_Dataset extract:_
☆ ☆ ☆ ☆

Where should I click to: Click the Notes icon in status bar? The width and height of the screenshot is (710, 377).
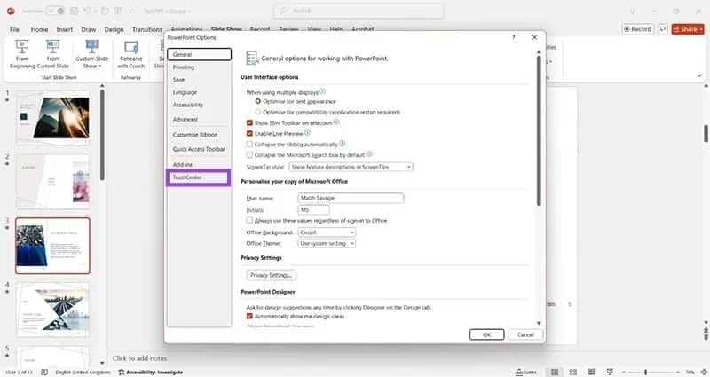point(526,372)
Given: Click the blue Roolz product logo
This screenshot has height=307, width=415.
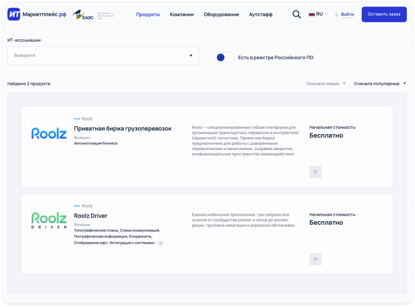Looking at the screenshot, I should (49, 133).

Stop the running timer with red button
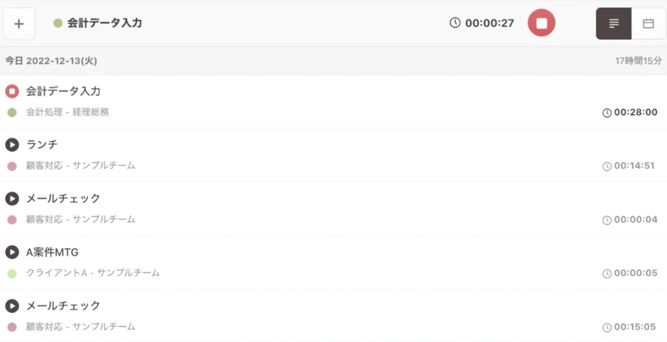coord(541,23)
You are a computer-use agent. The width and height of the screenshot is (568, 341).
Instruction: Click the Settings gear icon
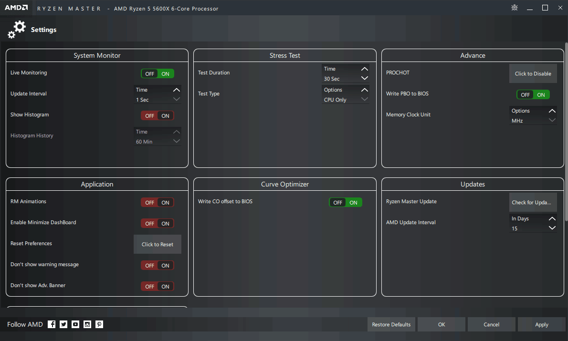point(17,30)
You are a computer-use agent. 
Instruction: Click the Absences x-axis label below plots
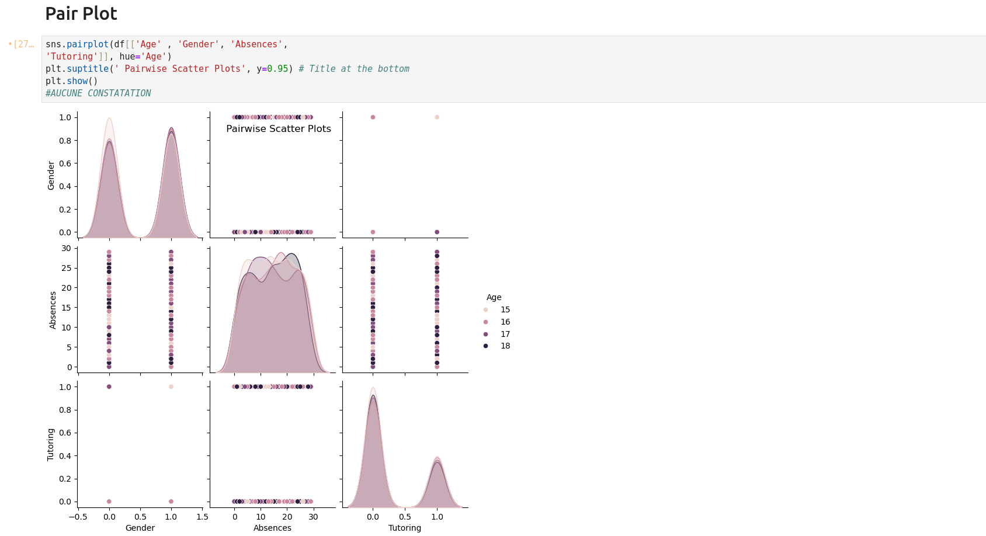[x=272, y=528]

☆ ☆ ☆ ☆

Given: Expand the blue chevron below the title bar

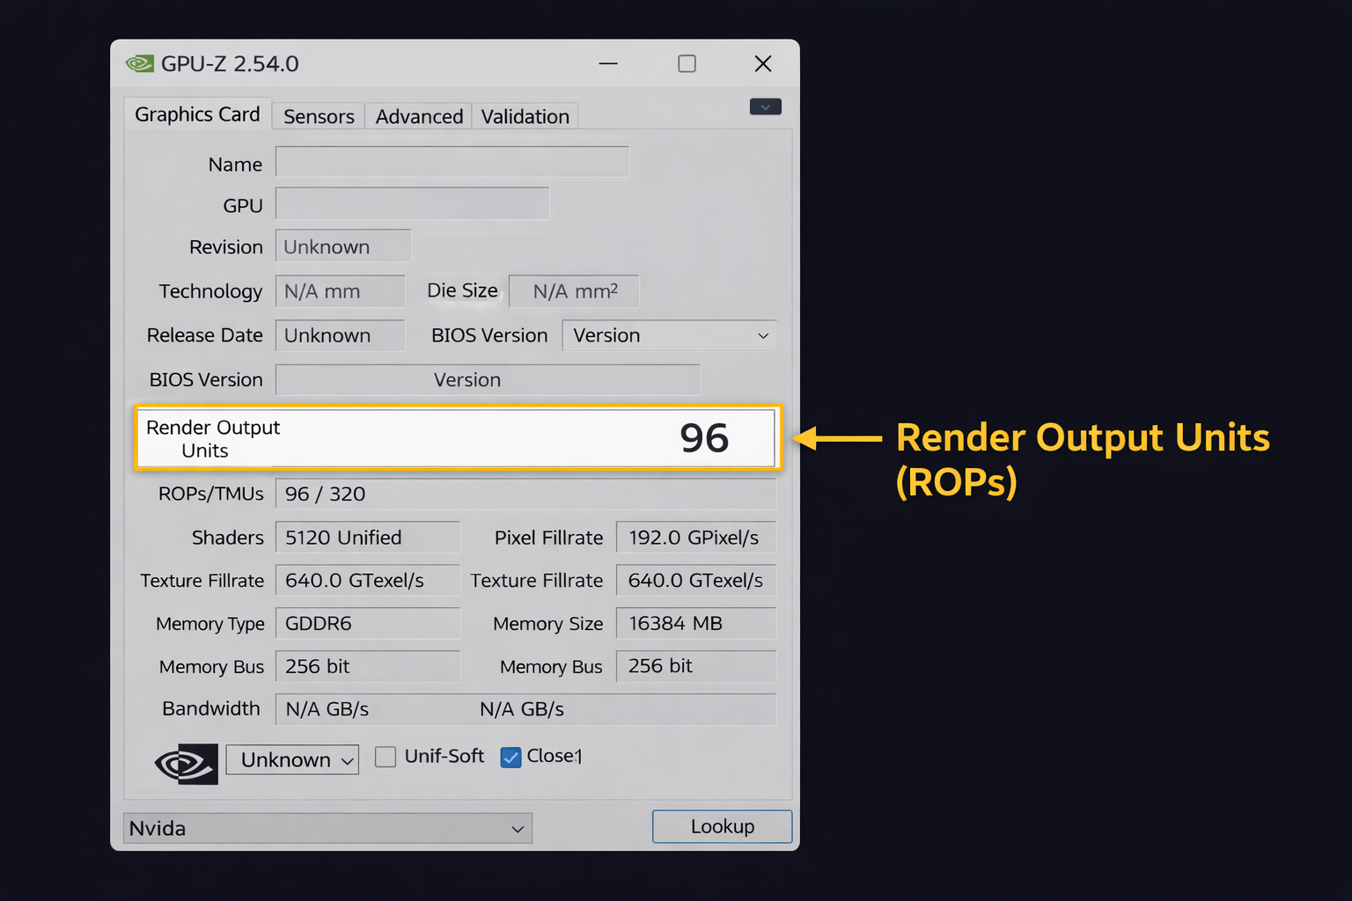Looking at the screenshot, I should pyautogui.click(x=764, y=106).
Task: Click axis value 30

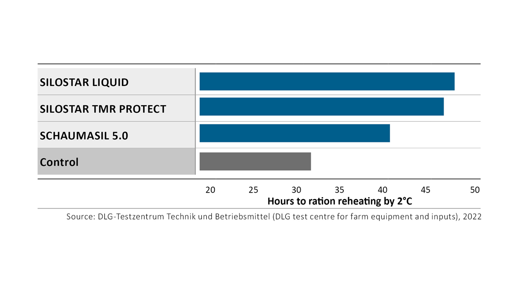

☆ ☆ ☆ ☆

_Assigned task:_
Within the records above, find every line containing "agent" and report only how many there are.

_Result of the exercise:_
2